Nous avons récemment développé une approche pour identifier de nouveaux facteurs hôtes impliqués dans la reconnaissance de l’ARN double brin viral dans les cellules mammifères infectées en isolant l’interaction entre l’ARN double brin viral et les protéines. Ce travail nous a permis d’identifier et de caractériser SFPQ et DDX5 comme de nouvelles protéines provirales dans l’infection par le virus du Sindbis (SINV) (Girardi et al., Messmer et al.) et a fourni une liste de nombreux autres candidats qui restent à caractériser fonctionnellement. Nous prévoyons également de caractériser le dsRNAome dans les cellules humaines infectées par le virus Chikungunya (CHIKV), un autre alphavirus médicalement pertinent. Plus précisément, nous réaliserons des criblages CRISPR de perte ou de gain de fonction pour mesurer l’effet des gènes candidats sélectionnés dans les cellules infectées en surveillant la viabilité cellulaire et la fluorescence des virus rapporteurs GFP en temps réel.

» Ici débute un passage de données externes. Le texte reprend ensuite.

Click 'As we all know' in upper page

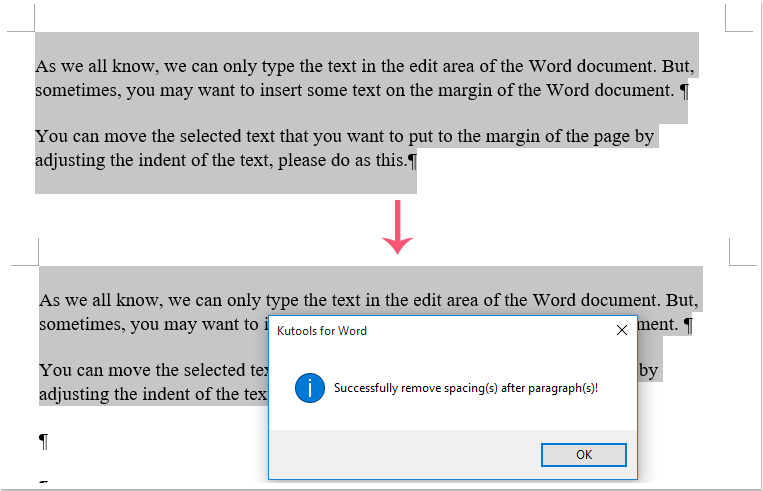point(85,67)
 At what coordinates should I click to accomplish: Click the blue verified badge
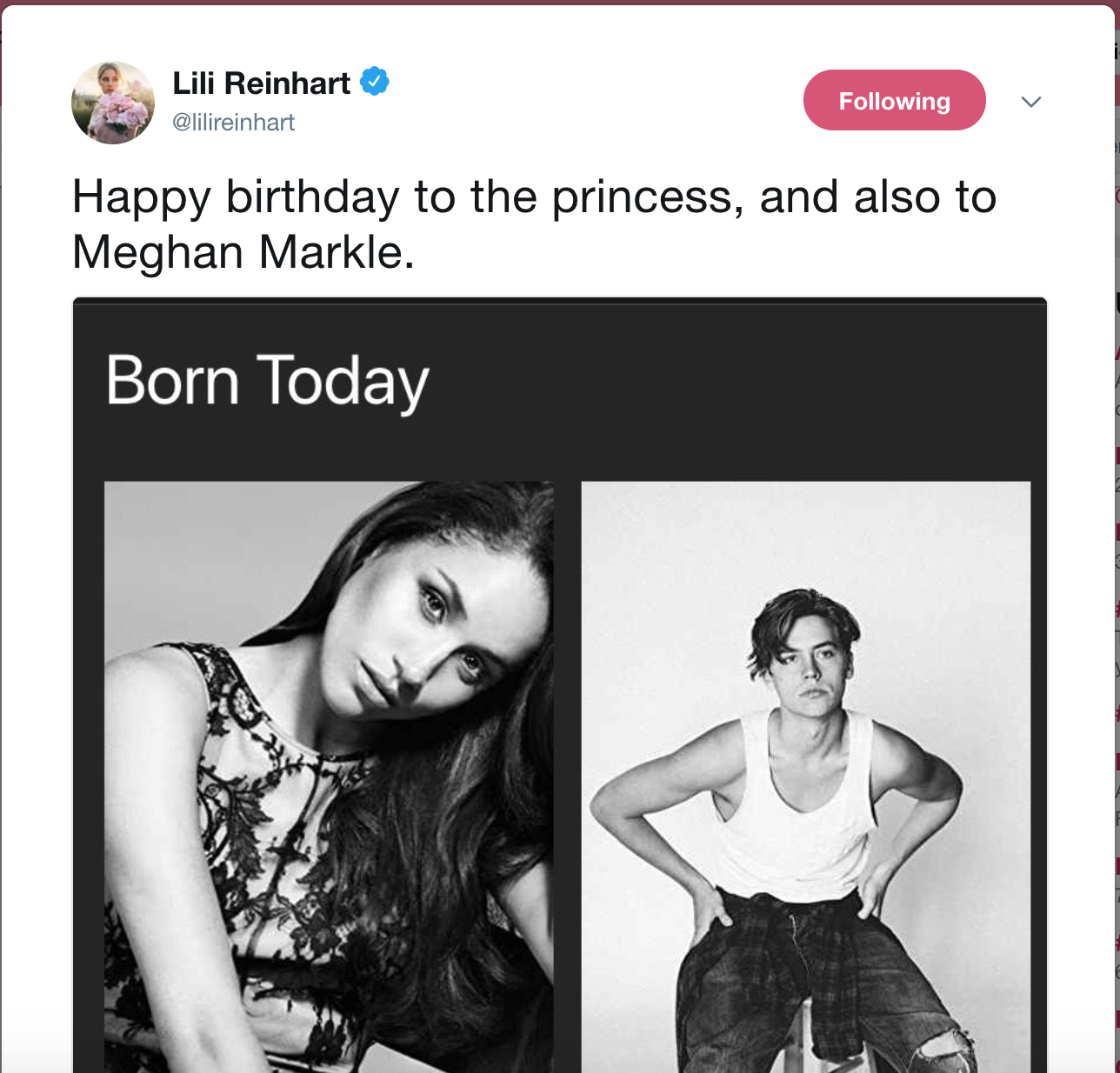[x=375, y=82]
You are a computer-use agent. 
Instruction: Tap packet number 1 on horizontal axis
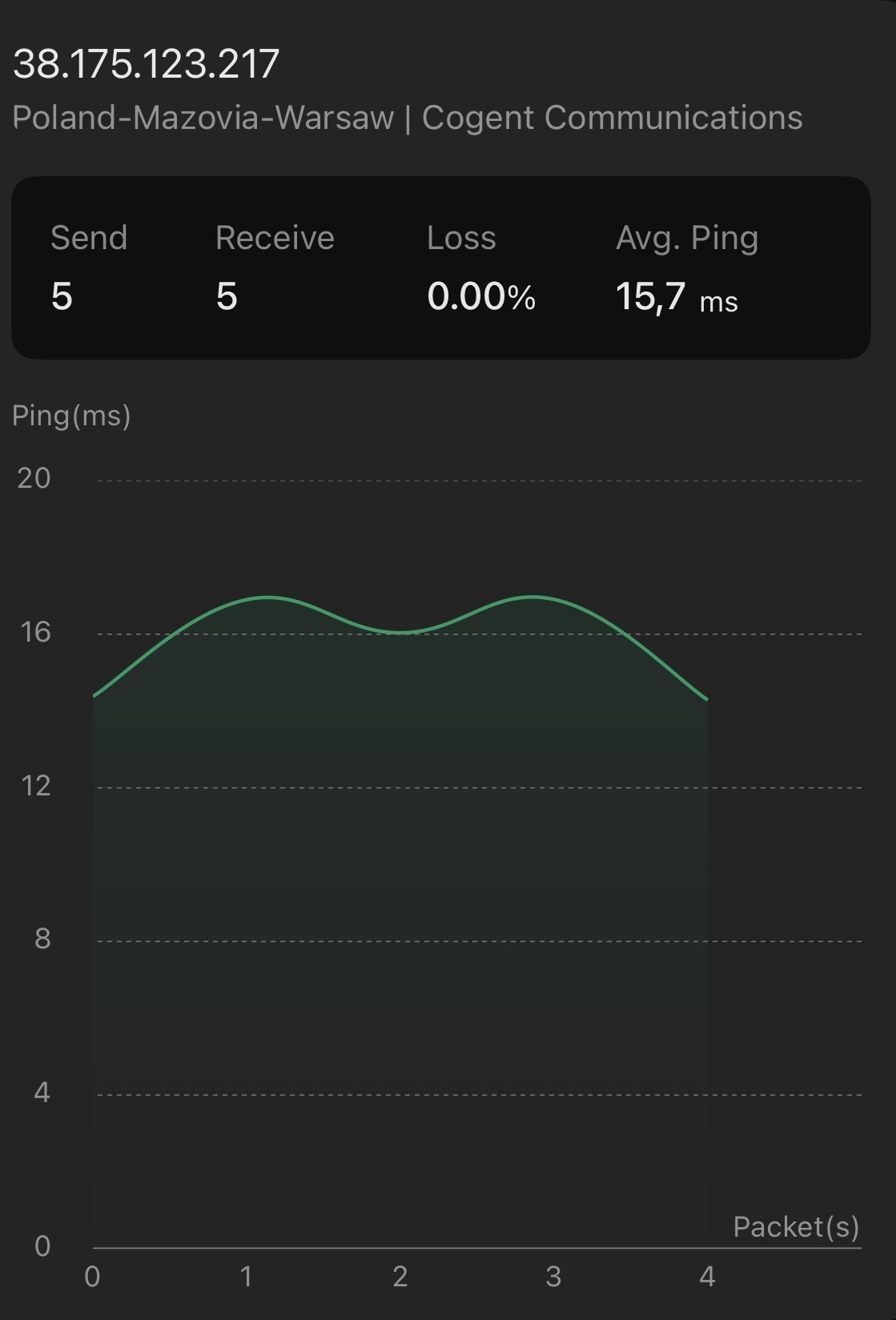click(246, 1276)
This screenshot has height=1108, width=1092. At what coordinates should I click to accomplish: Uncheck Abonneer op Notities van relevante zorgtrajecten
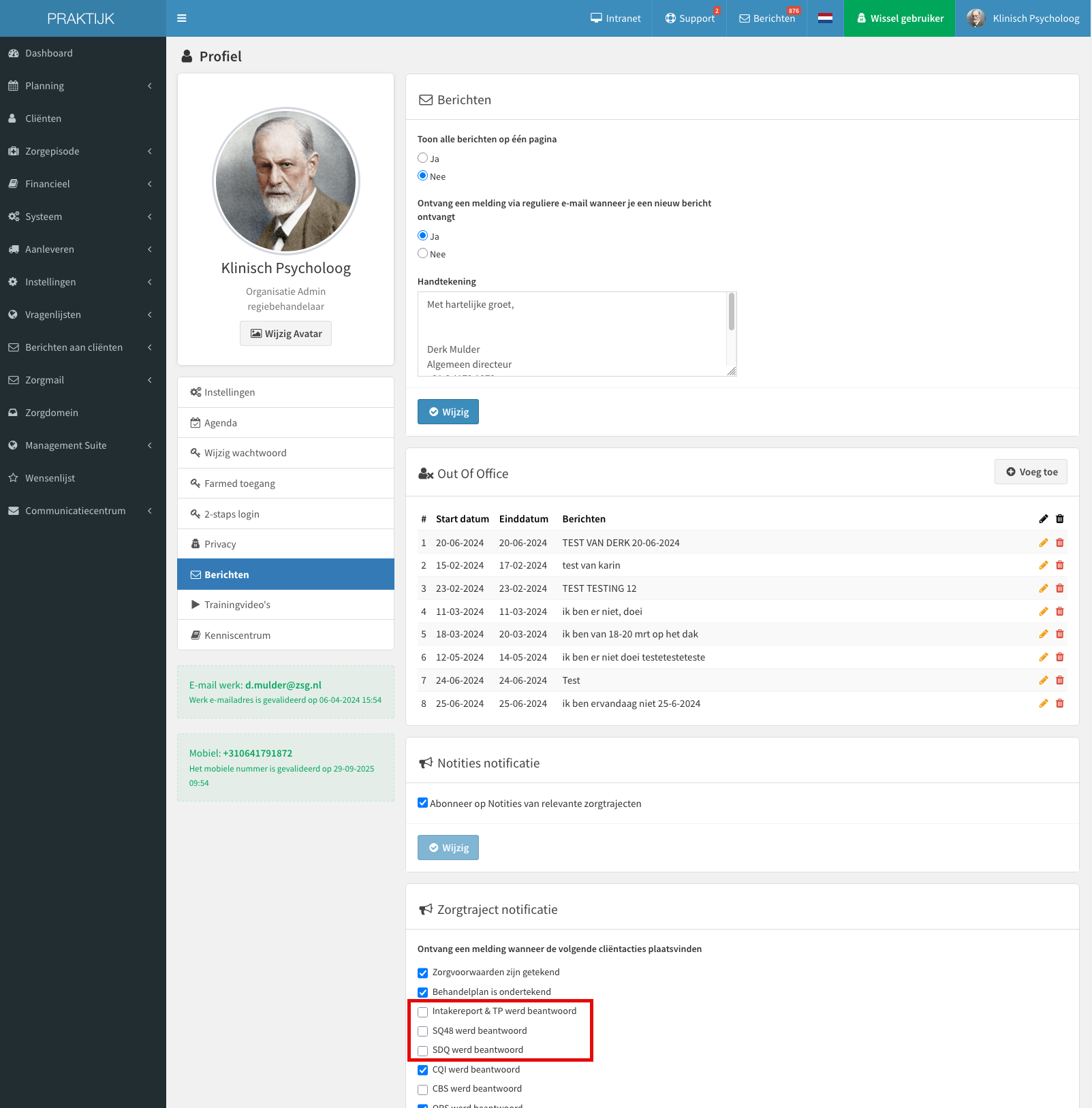[422, 803]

• Projet 2 : Impact de l’accumulation endogène d’ARN double brin sur l’immunité antivirale innée

Un nombre croissant d’évidences mettent en avant que l’immunité innée soit stimulée non seulement par des acides nucléiques exogènes, mais aussi par de longs ARN double brin d’origine endogène dans certaines conditions. Les pathogen recognition receptors (PRRs) reconnaissent la structure des ARN double brin de plus de 40 paires de bases, plutôt que leur séquence. Pour cela l’expression et l’accumulation des ARN double brin endogènes dans le cytoplasme doivent être étroitement régulées afin d’éviter une activation aberrante de la signalisation inflammatoire. Par exemple, l’édition des ARN double brin par l’enzyme ADAR1 est un mécanisme bien caractérisé pour éviter l’immunogénicité des ARN cellulaires. L’expérience acquise lors de l’étude du protéome associé au dsRNA viraux nous permet actuellement d’entreprendre la caractérisation du transcriptome et de l’interaction protéine-ARN double brin endogène dans des conditions non infectées et infectées, afin de comprendre les mécanismes régulant finement l’immunité innée en absence ou présence d’une infection virale.

Cellules HEK293 infectées par le CHIKV. Marquage anti-ARN double brin (jaune), DAPI (bleu)

Sources de financement : Projet financé par l’ANR JCJC et l’IdEx Attractivité de l’Université de Strasbourg.